Beginning at the line that holds "Screen dimensions: 751x423" and continuing to the last line of the data below, transcribe every line word for word, without pictures.

(Supplied material):
• • •

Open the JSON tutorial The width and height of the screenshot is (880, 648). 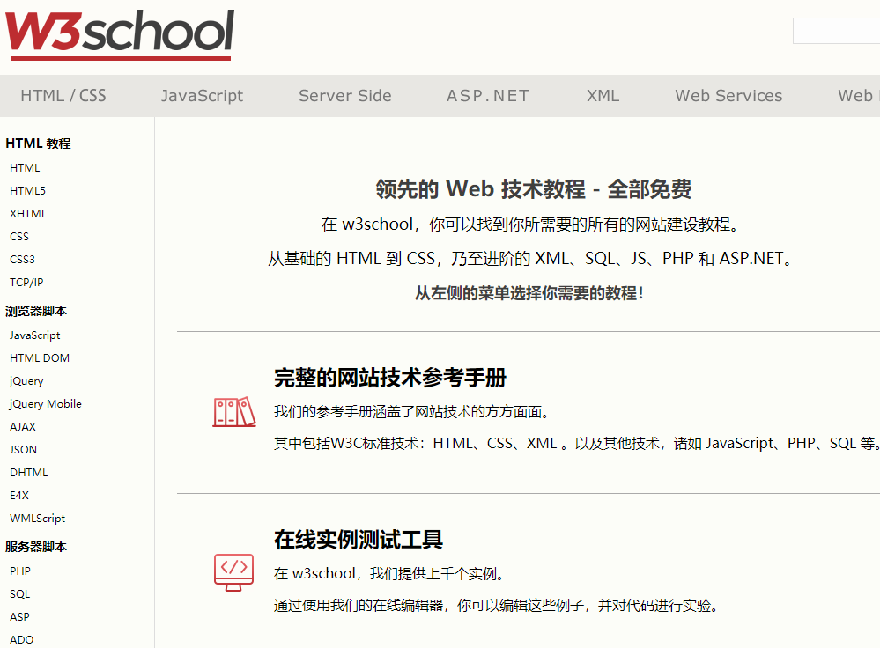point(23,449)
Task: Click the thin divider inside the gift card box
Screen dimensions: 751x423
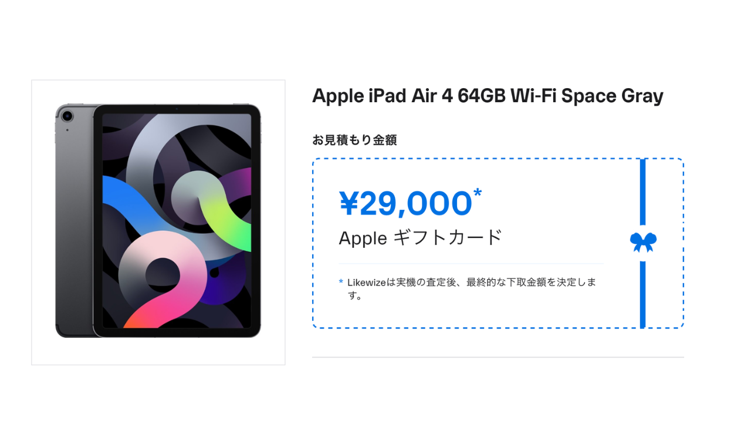Action: tap(471, 264)
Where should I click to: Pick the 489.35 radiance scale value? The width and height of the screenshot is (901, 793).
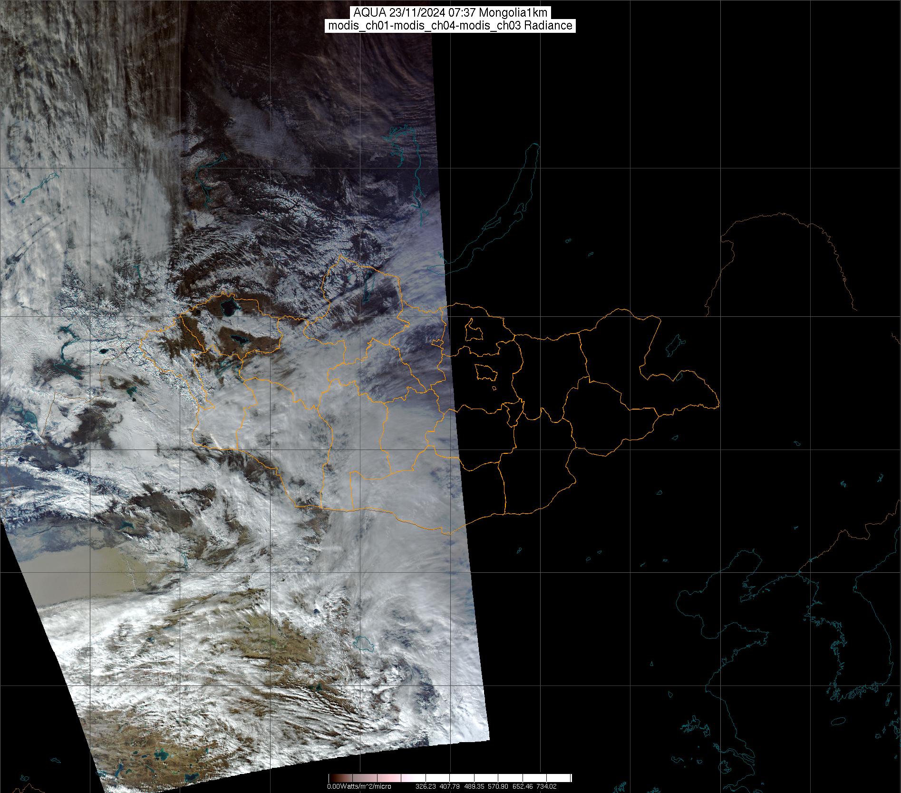(x=474, y=786)
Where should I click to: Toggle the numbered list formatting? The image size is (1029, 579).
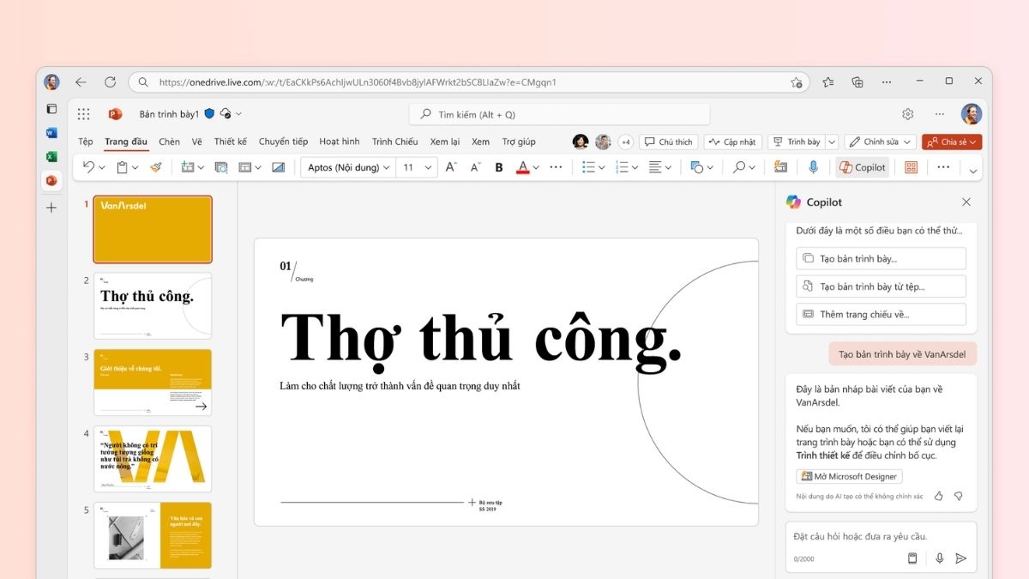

• • •

(Solution to the problem):
Screen dimensions: 751x423
Action: tap(471, 264)
Where should I click to: Pick the 489.35 radiance scale value? The width and height of the screenshot is (901, 793).
(x=474, y=786)
Where should I click to: Toggle the numbered list formatting? The image size is (1029, 579).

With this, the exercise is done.